Mobile Phones Yield Valuable Raw Materials
In a recycling process a mobile phone gets a new lease on life. About 65-80 per cent of the material content of a mobile phone can be recycled and reused. In addition, recyclers recover energy by using the plastics as fuel. This can raise the total recovery rate up to 90 per cent.

A mobile phone or accessory deposited in a recycling bin is shredded. It is common for the crushed phones to be collected from several small recycling facilities for delivery to a smelter by land and sea. The trucks and boats transporting the electronic scrap then carry processed metals on the return trip, maximizing the use of capacity. The crushed material includes metals, plastics and ceramics. The loads are analyzed, and the price of the mixture is estimated. The prices of gold, silver and palladium as well as platinum and copper have a big influence on the total price.

Plastics Become Fuel
Plastics are still considered as side flow. Recycling infrastructure has not been fully developed yet. Also, collected plastics often include impurities like stickers, glue, paints or incompatible plastics, and cannot therefore be reused in demanding processes. However, plastics can be recycled to make for instance plastic benches or fences. Due to their high thermal value, most plastics are currently used as fuel replacing, for example, oil. Some plastics are still landfilled.

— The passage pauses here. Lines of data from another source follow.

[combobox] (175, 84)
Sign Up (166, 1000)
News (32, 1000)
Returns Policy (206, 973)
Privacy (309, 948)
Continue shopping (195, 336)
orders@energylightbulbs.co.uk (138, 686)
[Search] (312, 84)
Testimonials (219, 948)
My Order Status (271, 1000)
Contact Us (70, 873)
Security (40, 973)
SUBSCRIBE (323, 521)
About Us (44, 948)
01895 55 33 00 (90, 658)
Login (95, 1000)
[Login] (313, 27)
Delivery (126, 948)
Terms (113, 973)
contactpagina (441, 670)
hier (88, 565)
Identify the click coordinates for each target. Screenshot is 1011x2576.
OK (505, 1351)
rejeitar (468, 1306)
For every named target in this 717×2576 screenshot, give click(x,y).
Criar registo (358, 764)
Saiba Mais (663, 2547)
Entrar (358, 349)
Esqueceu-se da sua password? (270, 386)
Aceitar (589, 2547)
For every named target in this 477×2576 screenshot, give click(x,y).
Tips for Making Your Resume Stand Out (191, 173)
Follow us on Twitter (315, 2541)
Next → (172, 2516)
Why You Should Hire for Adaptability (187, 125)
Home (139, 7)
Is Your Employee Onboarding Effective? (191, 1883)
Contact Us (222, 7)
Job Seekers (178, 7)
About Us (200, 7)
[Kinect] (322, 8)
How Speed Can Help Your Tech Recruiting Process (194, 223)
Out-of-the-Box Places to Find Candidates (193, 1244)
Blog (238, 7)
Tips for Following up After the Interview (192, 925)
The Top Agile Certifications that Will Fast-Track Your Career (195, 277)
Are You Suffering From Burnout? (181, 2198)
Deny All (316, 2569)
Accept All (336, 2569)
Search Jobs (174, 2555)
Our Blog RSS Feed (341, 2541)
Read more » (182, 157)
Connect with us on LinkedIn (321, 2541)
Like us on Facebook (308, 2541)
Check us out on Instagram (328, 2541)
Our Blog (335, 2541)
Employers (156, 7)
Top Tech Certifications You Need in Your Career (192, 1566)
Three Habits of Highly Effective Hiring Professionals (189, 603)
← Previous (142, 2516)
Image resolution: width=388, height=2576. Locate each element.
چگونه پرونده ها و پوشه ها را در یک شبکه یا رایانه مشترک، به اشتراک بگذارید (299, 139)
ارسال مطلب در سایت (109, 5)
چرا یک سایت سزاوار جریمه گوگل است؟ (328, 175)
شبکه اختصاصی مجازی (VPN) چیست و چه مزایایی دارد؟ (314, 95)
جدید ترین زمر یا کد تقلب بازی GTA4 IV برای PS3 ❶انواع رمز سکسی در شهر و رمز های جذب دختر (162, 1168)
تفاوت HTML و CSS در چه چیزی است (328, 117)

Maximum Recovery from Metals
The metals contained in a mobile phone can be successfully recycled. The first stage of recovery is separation of the shredded metals into different fractions. Aluminum, ferrous metal and copper fractions are sold to metal refineries. In the refinery, metals are smelted and purified and necessary alloying elements are added. The finished metal ingots can be sold again for production of new parts.

Printed wiring boards are treated in the copper smelter. In the process, copper and precious metal fractions are smelted and then taken for anode casting and electrolytic refining, which separates copper from the rest of the materials. The remaining precious metal sludge containing gold, palladium and platinum is sent to precious metals plants for recovery.

The metals are sold directly to customers or through metal exchanges. About 40% of the raw materials used by the metal industry are recycled materials. Recycling of metals saves 60-90% of the energy required for mining and dressing metal from ore. The metals from mobile phones can end up, for instance, in copper roofs or ski bindings.